Dr. Leguire collaborated with Dr. David Rogers in the Department of Ophthalmology at NCH to study different ways to measure visual acuity in children. Visual acuity is the smallest letters on the eye chart that can be correctly identified. It is very important to have reliable and accurate visual acuity data as this information plays a key role in the management of conditions such as amblyopia. Obviously, poor techniques in measuring visual acuity will lead to poor quality of data and potential mismanagement of the patient. Over a two day period at two different elementary schools, 334 children aged 8 to 11 years of age were tested using the EVA vision screening system. The children were divided into two groups, both of which were tested using the E-ETDRS protocol.

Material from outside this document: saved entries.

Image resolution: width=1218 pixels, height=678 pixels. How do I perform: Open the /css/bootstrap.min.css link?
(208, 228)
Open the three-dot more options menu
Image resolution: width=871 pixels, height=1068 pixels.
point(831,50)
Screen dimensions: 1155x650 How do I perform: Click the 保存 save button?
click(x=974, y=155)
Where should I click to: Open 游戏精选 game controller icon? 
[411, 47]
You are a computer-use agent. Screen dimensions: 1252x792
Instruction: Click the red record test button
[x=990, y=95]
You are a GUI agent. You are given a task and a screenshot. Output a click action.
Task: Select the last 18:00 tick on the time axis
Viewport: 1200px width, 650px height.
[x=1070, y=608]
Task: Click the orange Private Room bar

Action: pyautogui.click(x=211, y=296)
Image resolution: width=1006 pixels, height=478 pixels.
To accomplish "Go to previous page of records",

One group was given a card on which the 10 letters of the ETDRS chart were printed and were instructed only to choose from those letters (Forced choice group). The other group was tested with the standard E-ETDRS protocol (Standard group). We found that the visual acuity was significantly better in the Forced choice group for both eyes. We have prepared this data for presentation at the 2012 annual meeting of AAPOS and are developing the manuscript for publication.
Dr David Rogers and Dr. Leguire have also been working on ways to improve surgical outcomes in strabismus surgery. We undertook a quality improvement study designed to determine the accuracy of the calipers used during strabismus surgery. Our data revealed that the surgical calipers have surprising variability. Based on this information, we have modified our surgical techniques. We now verify the measurement on the surgical caliper against a ruler prior to using the instrument during surgery. This data is being prepared for both presentation at the 2012 AAPOS annual meeting and for publication.